YOUR GOAL »
All that is wanted is a word-for-word retyping of the lines from the one containing "Asbestos Case Tracker Home (121, 2107)" through the end of the material below.

^^^^^^^^

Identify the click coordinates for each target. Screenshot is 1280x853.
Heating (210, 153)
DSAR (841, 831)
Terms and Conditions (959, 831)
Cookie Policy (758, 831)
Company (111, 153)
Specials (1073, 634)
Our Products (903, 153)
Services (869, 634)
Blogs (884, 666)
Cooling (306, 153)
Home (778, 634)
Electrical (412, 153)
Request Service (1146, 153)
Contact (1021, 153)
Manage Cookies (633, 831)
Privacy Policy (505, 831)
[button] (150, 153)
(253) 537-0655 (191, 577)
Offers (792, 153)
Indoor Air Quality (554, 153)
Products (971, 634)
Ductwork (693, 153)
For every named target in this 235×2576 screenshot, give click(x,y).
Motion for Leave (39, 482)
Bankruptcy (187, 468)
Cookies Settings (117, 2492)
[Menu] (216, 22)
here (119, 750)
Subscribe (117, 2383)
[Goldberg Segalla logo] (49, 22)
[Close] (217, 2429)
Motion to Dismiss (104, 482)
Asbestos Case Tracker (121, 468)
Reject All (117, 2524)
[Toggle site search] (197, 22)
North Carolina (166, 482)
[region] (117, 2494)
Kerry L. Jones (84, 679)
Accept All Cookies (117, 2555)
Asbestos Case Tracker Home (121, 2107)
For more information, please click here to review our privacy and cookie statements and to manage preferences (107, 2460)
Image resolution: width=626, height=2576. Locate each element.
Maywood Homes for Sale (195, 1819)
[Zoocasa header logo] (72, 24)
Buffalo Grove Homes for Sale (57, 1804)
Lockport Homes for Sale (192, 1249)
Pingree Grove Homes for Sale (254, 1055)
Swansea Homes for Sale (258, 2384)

^^^^^^^^

WRITTEN RESPONSE »
Asbestos Case Tracker Home (121, 2107)
For more information, please click here to review our privacy and cookie statements and to manage preferences (107, 2460)
Image resolution: width=626, height=2576. Locate each element.
Maywood Homes for Sale (195, 1819)
[Zoocasa header logo] (72, 24)
Buffalo Grove Homes for Sale (57, 1804)
Lockport Homes for Sale (192, 1249)
Pingree Grove Homes for Sale (254, 1055)
Swansea Homes for Sale (258, 2384)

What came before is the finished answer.